|S. Mawson & Thompson
|MeSH Code: Medical Subject Headings
Extraction, Obstetrical — instrumentation
Obstetrics — instrumentation
Prior to the 1900s, complicated births, particularly where there was a disproportion between the size of the woman’s pelvis and the foetus’ head, often meant the death of the baby and the mother. Instruments for removing a dead or ailing foetus from within the mother were used to attempt to save the mother’s life.
The cranioclast, first invented by Dr. James Simpson in the mid-19th century and later redesigned by others, was used for fetal destruction and removal. Fundamentally a strong pair of forceps, the cranioclast was used to crush the skull, decreasing its diameter. In some cases, this would allow normal uterine contractions to expel the foetus; in others, the physicians would use an obstetrical hook to pull the body out of the mother.

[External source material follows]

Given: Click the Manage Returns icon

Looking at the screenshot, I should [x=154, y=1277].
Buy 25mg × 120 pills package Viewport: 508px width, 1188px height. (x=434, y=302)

Doctors disagreed as to the pelvic diameter that would necessitate this drastic intervention, but generally found that 3 to 3.5 inches was the smallest size through which a living infant could pass. Equally of debate was the pelvic size through which the dead fetus could be extracted. When vaginal extraction was deemed unadvisable, Caesarian section would be performed. As caesarean section became safer and more common with the advent of anaesthetics and antiseptic techniques, the use of cranioclasts and obstetrical hooks diminished.